This first poem hubby wrote Friday night for a friend of ours Baptism that was on Saturday...hope you like...I thought he did an excellent job...
THE BAPTISM
You go through life wondering what to do,
Then all of a sudden it comes to you.
Someone knocks on your front door,
He introduces himself as an LDS Elder.
He asked 'May I talk to you?
I would like to tell you about the Church that is true.”
You tell him sure. Come on in ,
Thats when your life really begins.
You listen to what he has to say,
And wonder how you'd benefit and in what way?
He tells you all sorts of things about the people and the Church,
And you wonder just how much its really worth.
You attend some meetings to meet some friends
And you are a little bewildered to no end.
You even attend one of our Baptisms, to see what it was all about
And by this time you don't have a shred of doubt.

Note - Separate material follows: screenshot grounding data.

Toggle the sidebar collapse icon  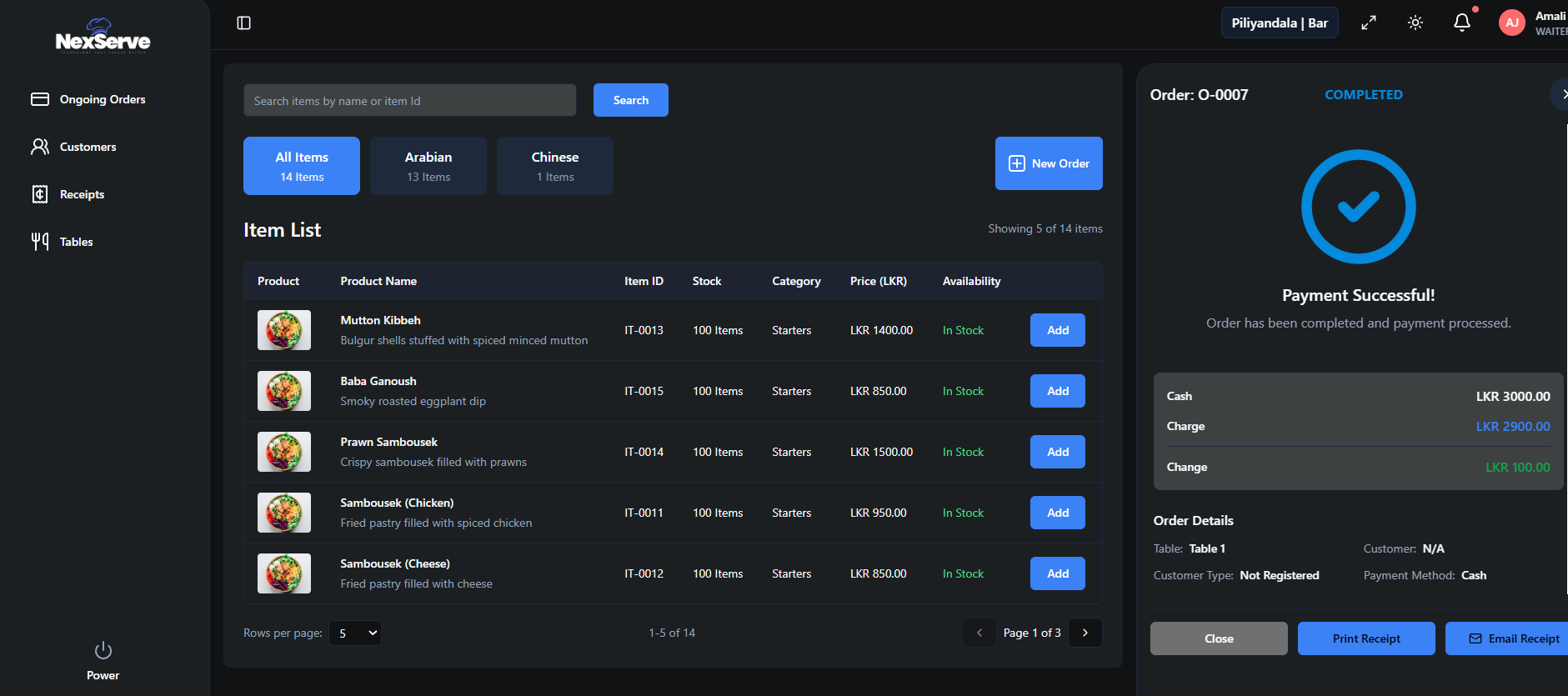coord(243,23)
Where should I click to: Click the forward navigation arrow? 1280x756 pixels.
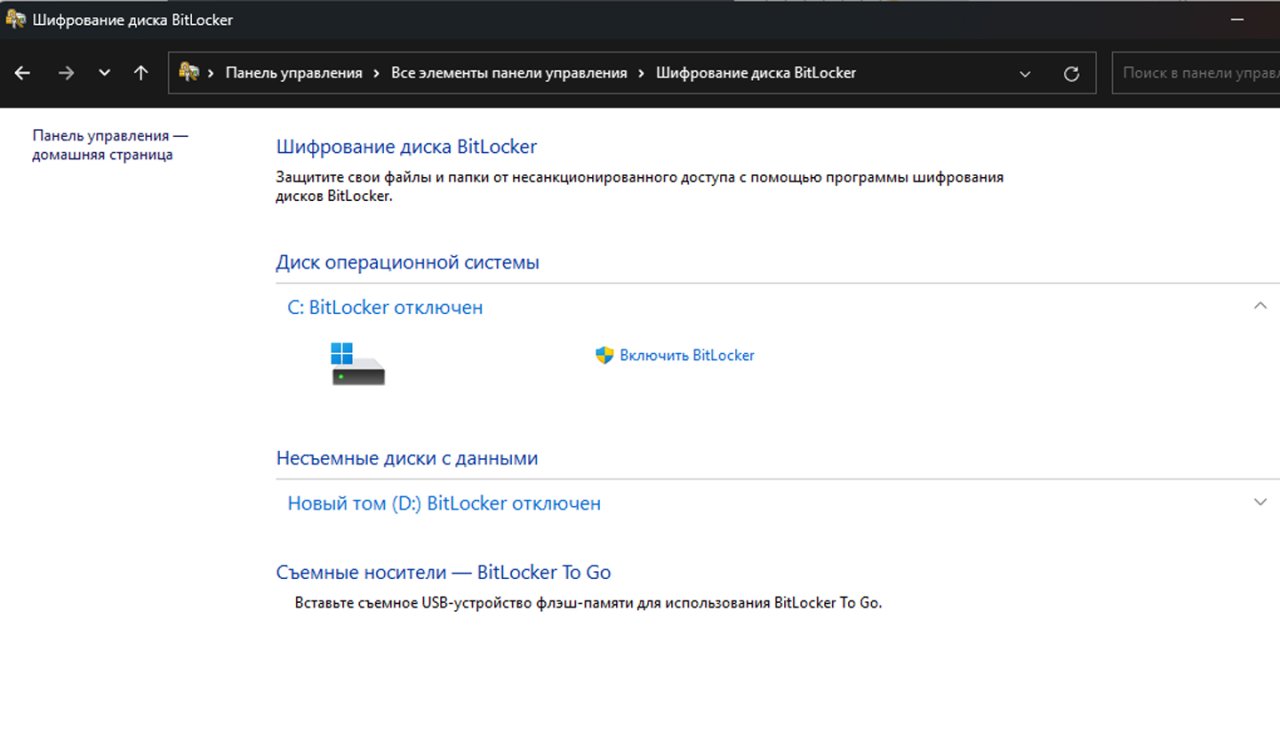point(66,73)
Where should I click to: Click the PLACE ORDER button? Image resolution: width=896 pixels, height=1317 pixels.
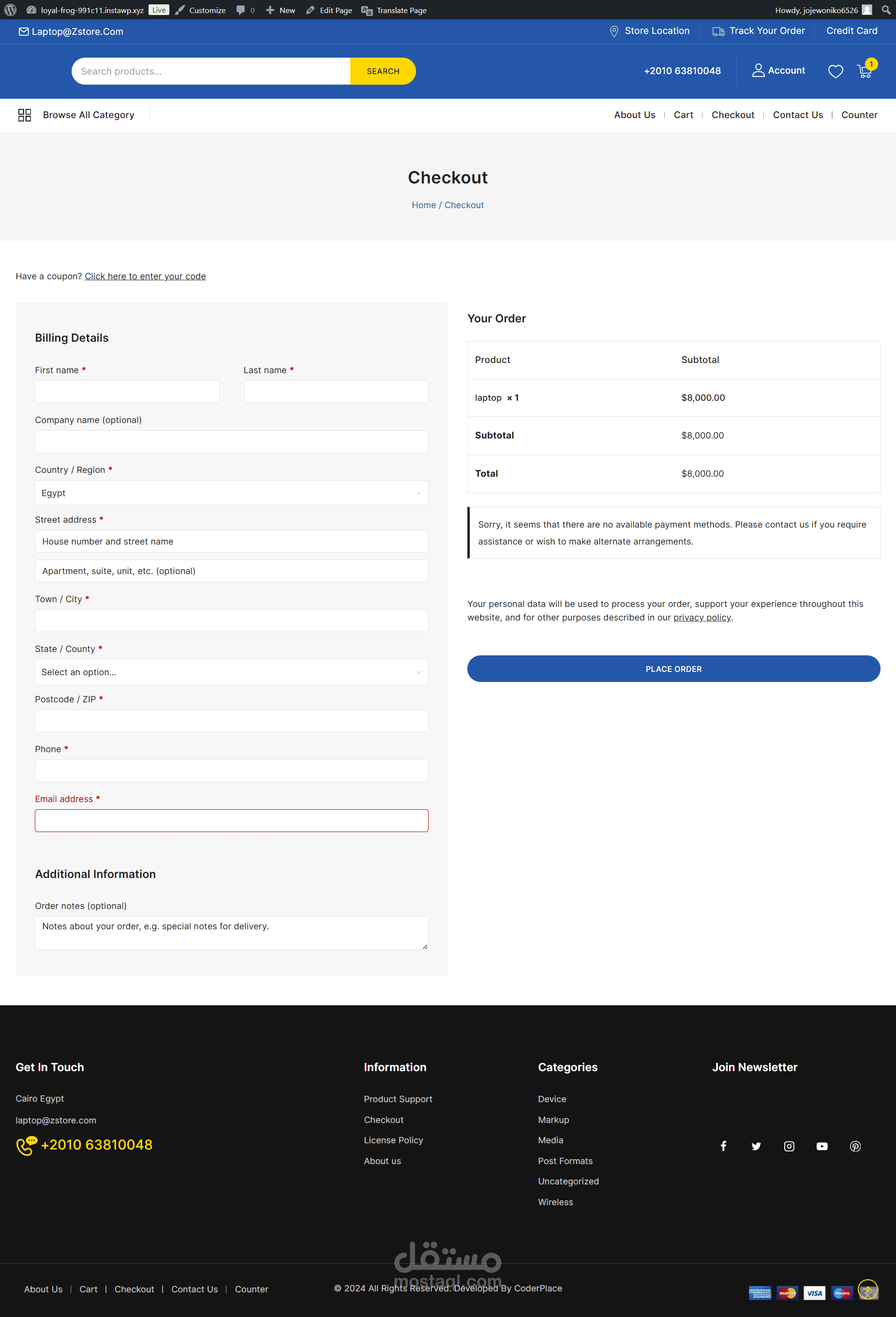[673, 669]
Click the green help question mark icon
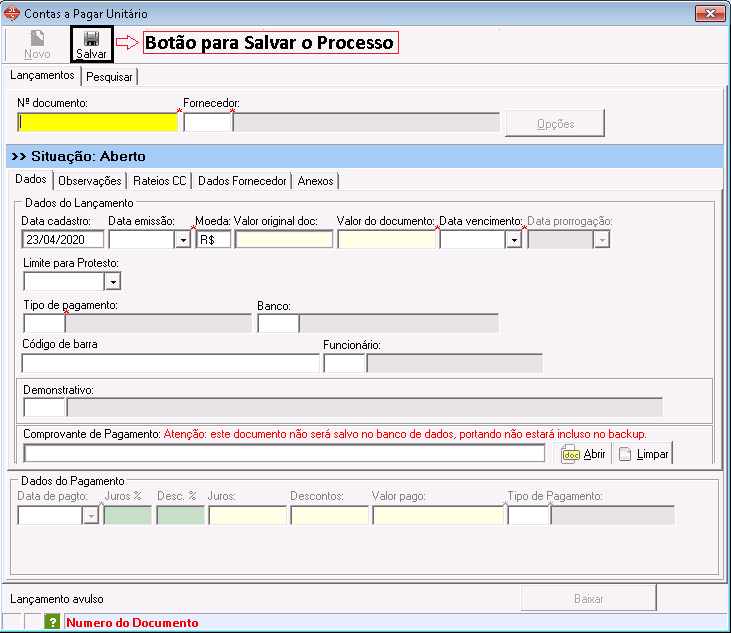 [53, 622]
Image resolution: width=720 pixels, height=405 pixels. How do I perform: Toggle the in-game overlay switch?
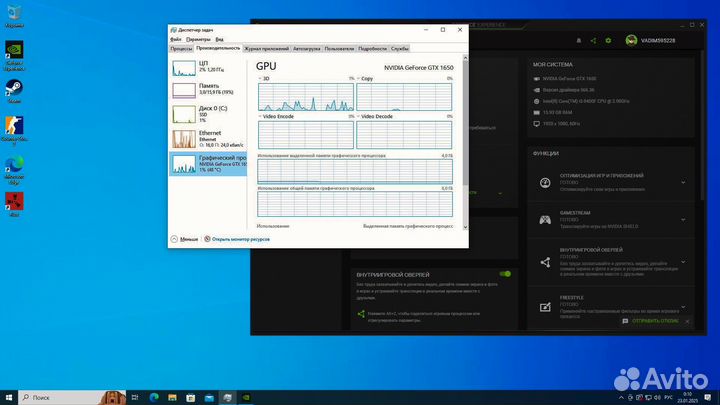505,273
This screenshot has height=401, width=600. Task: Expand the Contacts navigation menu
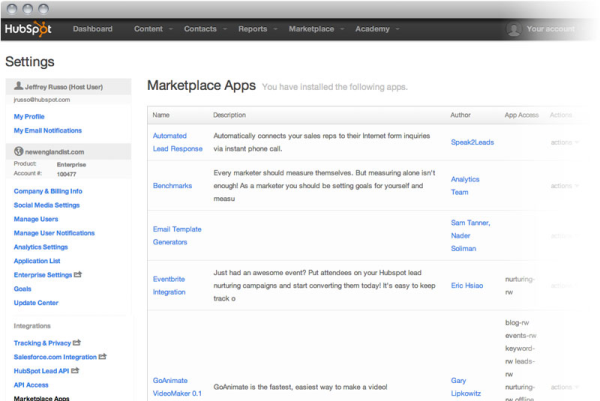[205, 30]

So you have decided to become a member cause thats what you really want.
And now my friend let me tell you, its your turn to enter the font.
So as I end this little poem very happily,
I would like to be the first to welcome you to our Family.
Written by
Allen W. Ponte
01/12/2008
--- My Blog: Cross Country Trek By Horseback
Reading: 15 pges a day of the Bible & Book of Mormon
Writing: Cantor Mysteries-Eyes of the Killer(book ! of 4)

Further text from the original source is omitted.